### TEXT SEGMENT
################
As the incredible work and impact of teachers in our communities took center stage in many schools this week, we are reminded of the critical role these special individuals play in shaping the lives of our children. At the same time, we should be reminded of the growing challenge our community is facing in recruiting young men and women to teach.

Almost three years ago, I was tasked by Yeshiva University to research and develop proposals for how to encourage more students to pursue careers in Jewish education in North American Jewish day schools. When speaking to leaders in the field, I often heard a similar hypothesis about why fewer young men and women were choosing to become teachers. There were two key factors: the rising cost of living in Jewish communities, combined with teacher salaries that have not kept pace; and the generally negative communal attitude towards teachers and the teaching profession.

If indeed these were the two primary factors, I wondered if much could be done to tackle them by simply working with college and graduate students. How could we possibly make a difference without large-scale community-facing initiatives to tackle day school affordability, teachers’ salaries, and the way parents, boards and teachers interacted?

Focus groups and individual conversations with young men and women during that research phase pointed in a different direction. Students often wondered how they could “make it work” as Jewish educators, but they also expressed a passion and desire to make a difference. Inspired by their own teachers or personal experiences in informal settings, these students expressed a desire to share their passion for Torah learning with others and pursue careers where they can feel they are living and passing on their values on a regular basis.

Yes, work needs to be done to tackle broader communal issues, the inhibitors that may hold people back from (to borrow language from the 2019 CASJE study), but that did not mean that parallel work could not also be done to increase the stimuli and self-awareness that bring them into the field.
################
### WHAT IS REQUIRED
Please state which university tasked the writer of the piece on recruiting teachers with researching ways to draw more students into Jewish education. The listing that comes next has nothing to do with the piece on recruiting teachers.

### SUPPLIED INFORMATION
################
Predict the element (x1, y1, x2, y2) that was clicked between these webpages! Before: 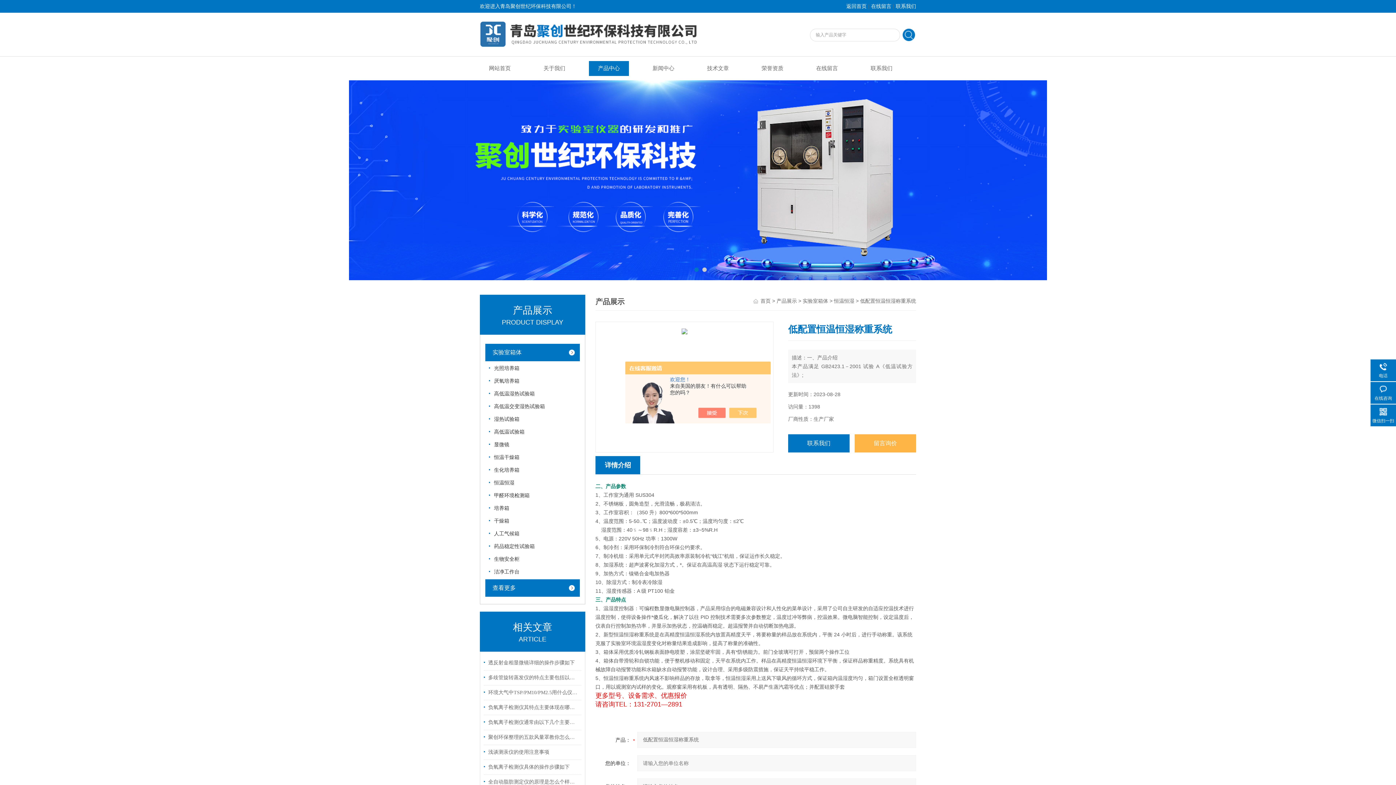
################
### THE RESULT
Yeshiva University